Nantes 2019: “Zenginlerin diktatörlüğüne karşı.”

Piyasa dışı ekonomiyi genişletirken Paul Cockshott ve Allin Cottrell’in önerdiği sosyalist hesaplama yöntemini de paralel kullanmak mümkün mü? Emek değer kuramı temel alıp işçi ücretlendirmelerinin bir süper bilgisayar vasıtasıyla tespit edilebileceğini iddia ediyorlar. Bu da piyasa dışı bir ekonomi değil mi?

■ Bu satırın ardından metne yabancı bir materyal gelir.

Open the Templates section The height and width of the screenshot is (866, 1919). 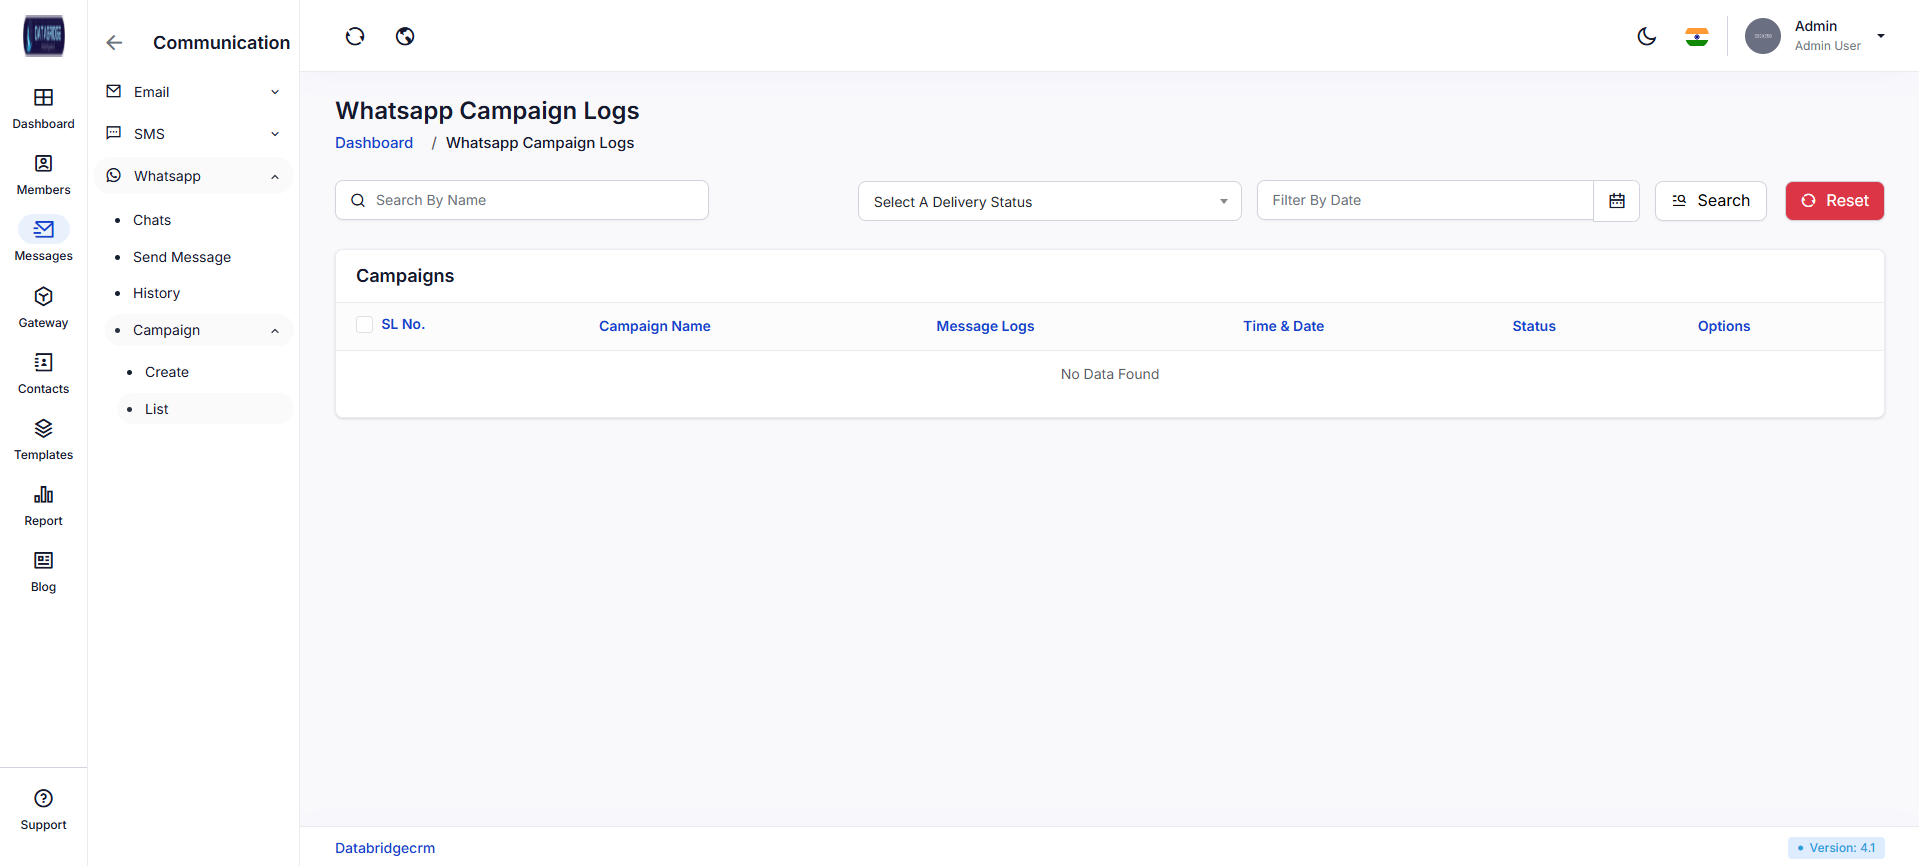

İmkânsız. Çünkü sosyalist hesaplama önerisi bu kadar karmaşık bir toplumda uygulanabilir değil. Büyük bir bilgisayarla Stalinist planlamanın yapılabileceğini önerenler ücretleri işyeri üzerinden ödemeyi tasarlıyor. Oysa işyeri kalmayacak. Enformasyon devriminin geldiğini görmeliyiz. Bütün toplum milyonlarca fail, küçük işletme ve kendi hesabına çalışan insan üzerinden atomize oluyor. Bunu kolayca tersine çeviremeyiz. Planlama araçlarını geçiş modeli için kullanabiliriz. Batı toplumlarında iklim krizi dönüşümün bütün çerçevesini belirleyecek. ABD ve İngiliz ekonomilerini on yıl içinde karbonsuzlaştırmamız lâzım. Bunu yapabiliriz. Bu açıdan bir ölçüde Stalinist planlama pekâlâ işe yarayabilir. Tüm enerji sektörünü kamulaştırıp kârlarını yerle yeksan eder, finansal varlıklarını batırabiliriz. Bu varlıklara sahip bazı insanlar epey para kaybeder. 2020’lerde mesela büyükannelerin bir nebze para kaybetmesiyle başa çıkabiliriz. Oysa 2080’de İngiltere’nin büyük bir bölümü su altında kaldığında böyle bir şansımız olmayacak.    

Günümüz pop kültürü kendini en çok da “son” yaratamamasında ele veriyor. Netflix dizilerinin hemen hiçbiri sonlanmıyor. Ortada bir yerden başlıyor ve karakterlerine gidebilecekleri, yönelebilecekleri bir istikamet göstermiyor.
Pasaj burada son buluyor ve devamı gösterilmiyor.